Plan Some Redundancy Into Your Workouts
Let’s say you usually do cardio on Mondays and Wednesdays and strength training on Tuesdays and Thursdays. Now it just so happens that you can’t make Tuesday’s scheduled strength training. (groan) Another long meeting!
Can you do some cardio instead and shift it to another day? Maybe at home and like, on a Friday?
Sounds obvious right?
Well, I’ve seen many people abandon their workouts that day and wait for next week. What if something else comes along next week? If the same thing happens again, then they’ve skipped two workout sessions.
Instead, treat your workouts like appointments. Give it serious though when scheduling… give it some priority (compared to things like grocery shopping, watching TV, etc.)
Have Some Guaranteed Time
For example, I try to put in at least one strength training session during weekends plus one cardio.
Unless something really urgent comes up, I know for sure that I can be faithful to my workouts. The best part is that by doing so, I’ve already taken care of a big chunk of my workouts even before the week starts.
So now it’s less pressure mentally, plus I got more room to move my workouts on other days (as explained in (1) above).
So, ask yourself these questions: are there certain days (and times) of the week where you’re almost certain you can fit your workouts in? Is the place you train in (e.g. your health club) not crowded at those times?
The Mini-workout Alternative
So your workout’s been delayed today… but you’ve still got 30 minutes remaining (instead of that 1 hour you initially planned for).
Could you do a quick workout instead of just passing it off?
Let’s say you were planning two sets of exercises for your shoulders, two for your arms and some abs workouts. Don’t simply abandon your whole workout because you can’t do the full set.

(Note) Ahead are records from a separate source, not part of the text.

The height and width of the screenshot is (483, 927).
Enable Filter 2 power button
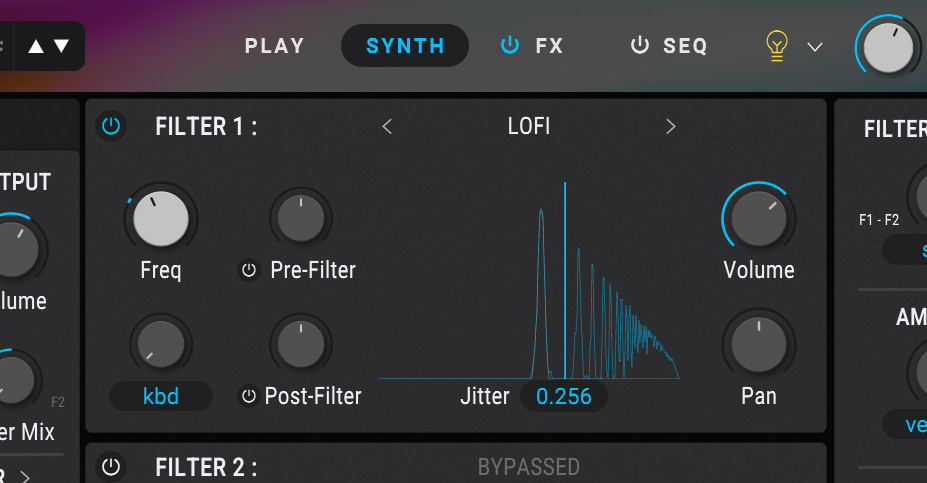[111, 467]
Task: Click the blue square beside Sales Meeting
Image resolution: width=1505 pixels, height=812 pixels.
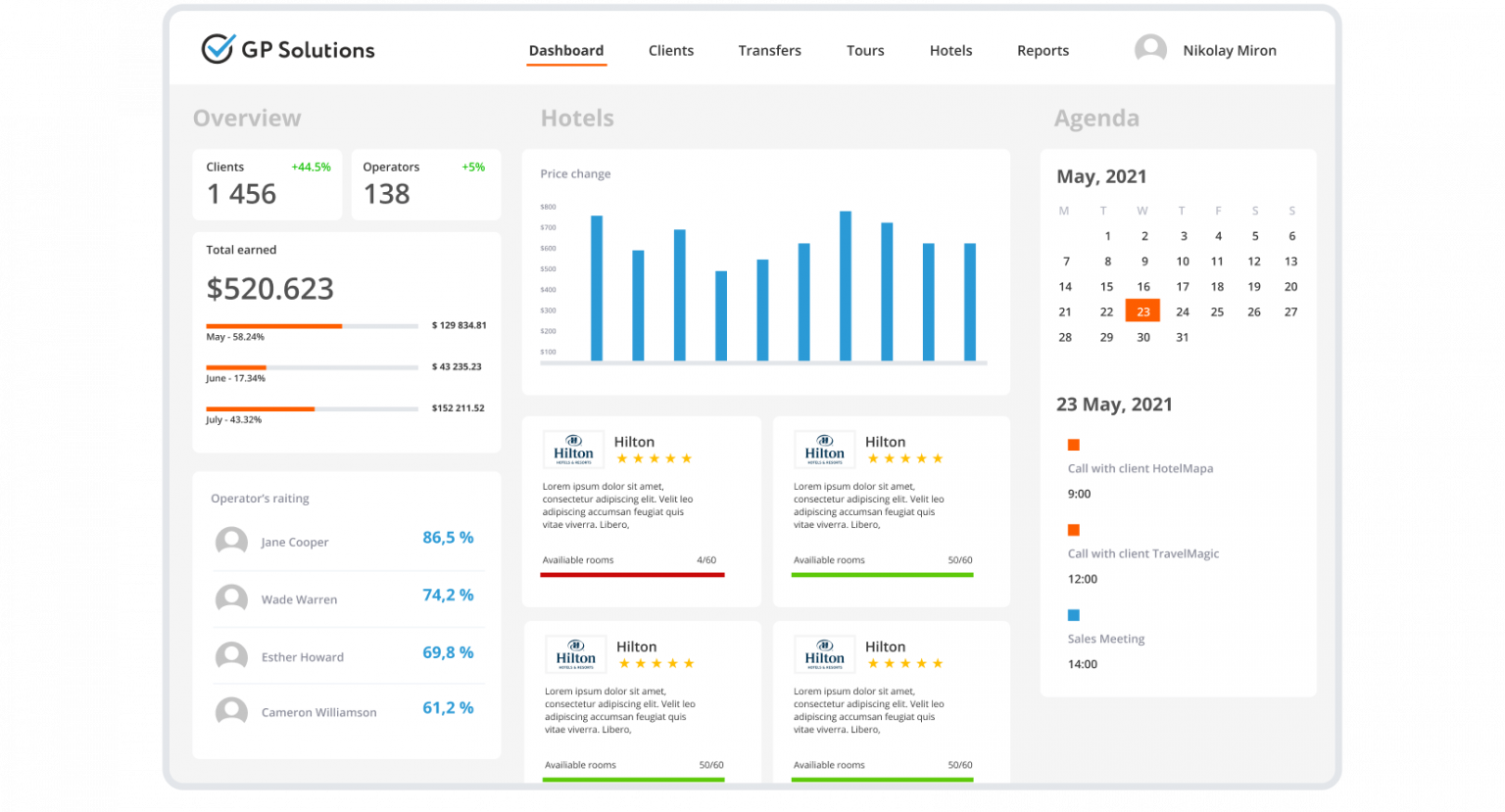Action: pyautogui.click(x=1074, y=614)
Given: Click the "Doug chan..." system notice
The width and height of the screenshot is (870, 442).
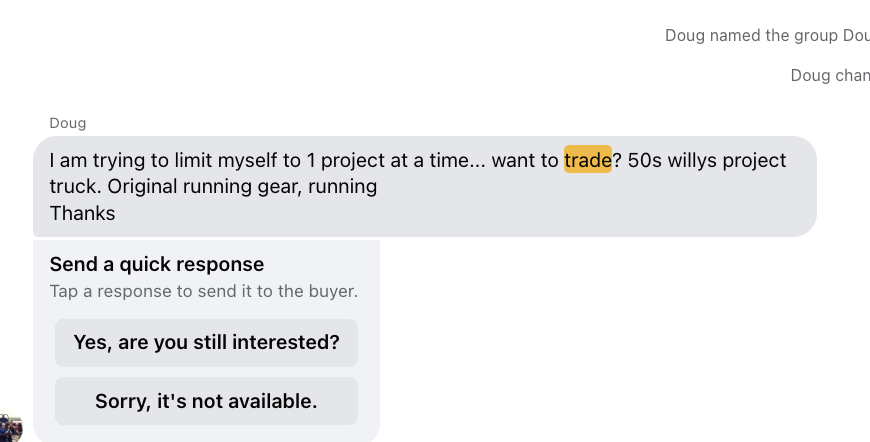Looking at the screenshot, I should [829, 75].
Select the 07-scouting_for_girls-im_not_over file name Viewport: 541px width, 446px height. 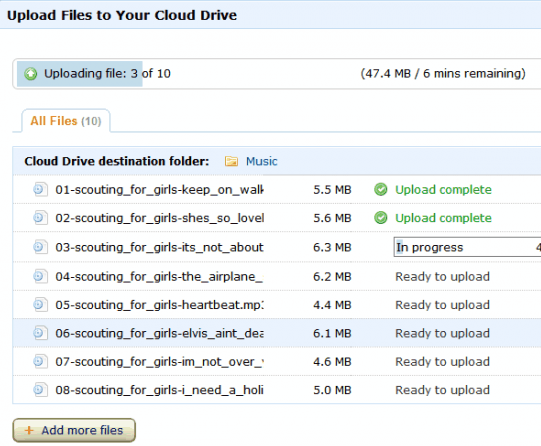pyautogui.click(x=159, y=361)
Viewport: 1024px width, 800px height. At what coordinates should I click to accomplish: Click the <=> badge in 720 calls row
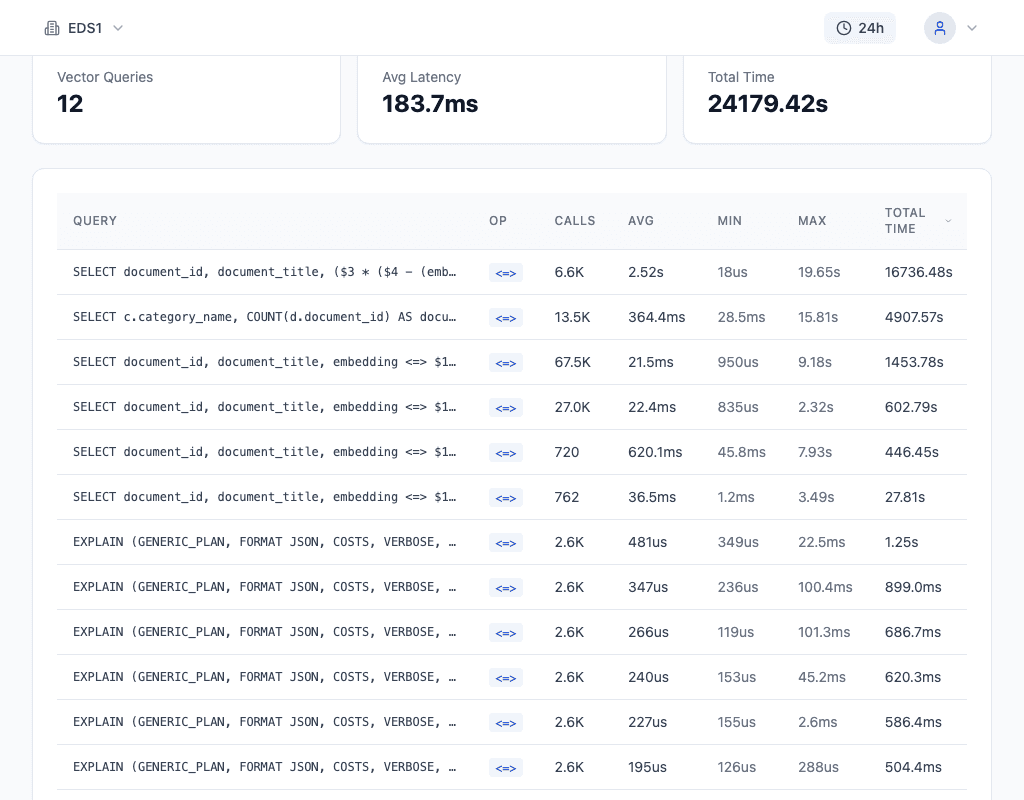click(505, 452)
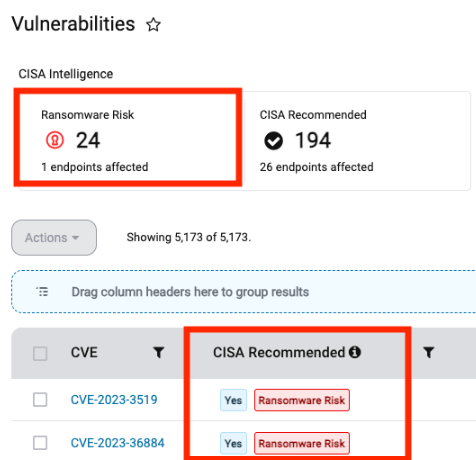Click the info icon beside CISA Recommended
The image size is (476, 460).
pyautogui.click(x=355, y=352)
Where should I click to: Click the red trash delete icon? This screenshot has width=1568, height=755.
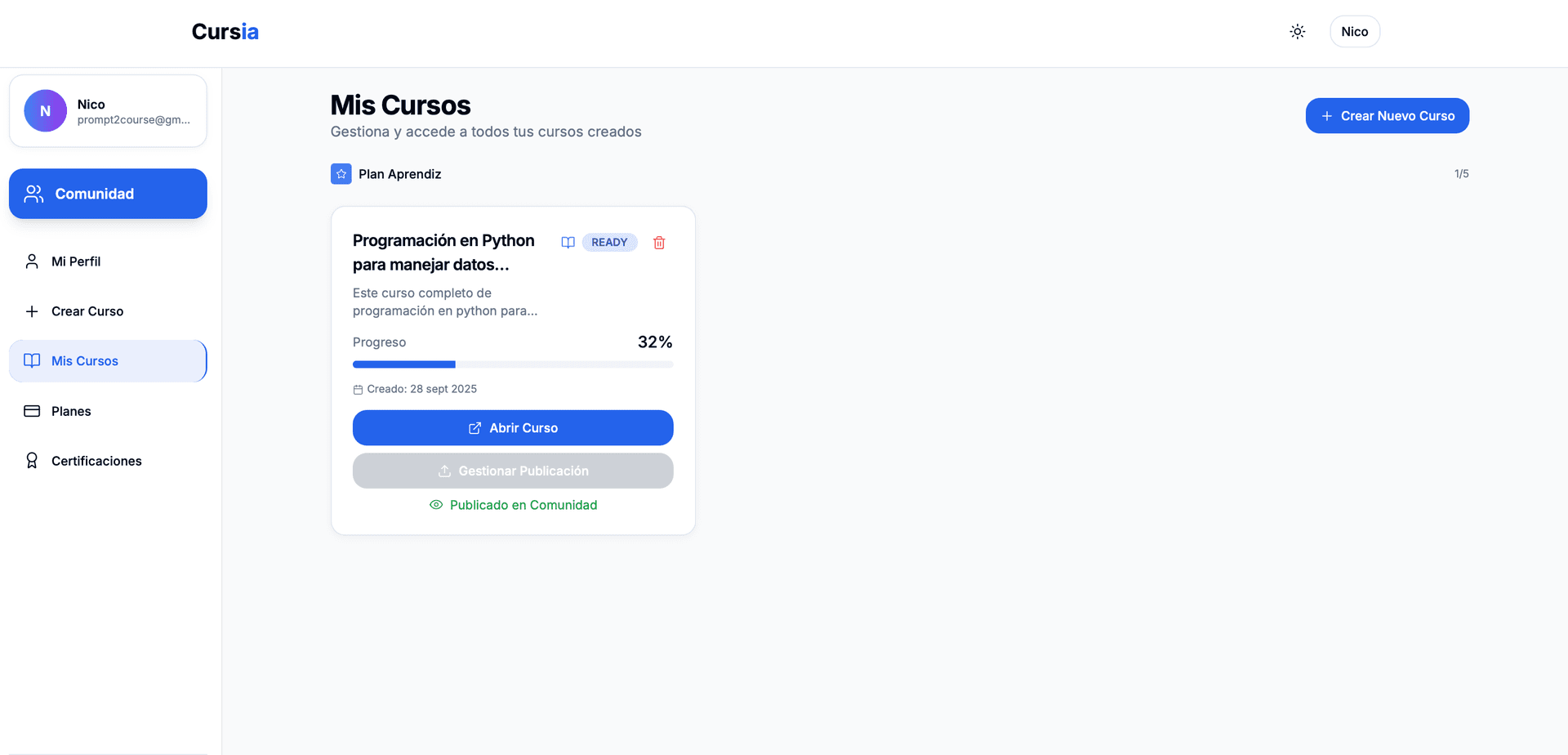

Why not do one set for your shoulders, one for your arms and one for your abs.
These cut-down versions of your exercise routine will still benefit you. Those 30 minutes are definitely better than none. Don’t let it go.
Just avoid getting into the same kind of situation every other day (save this for those rare unavoidable circumstances).
After removing those excess pounds, you have to have a routine for maintenance. To establish a routine, you have to make it a habit to always perform your workouts on time.
Once the habit grows, then it really becomes a part of your life.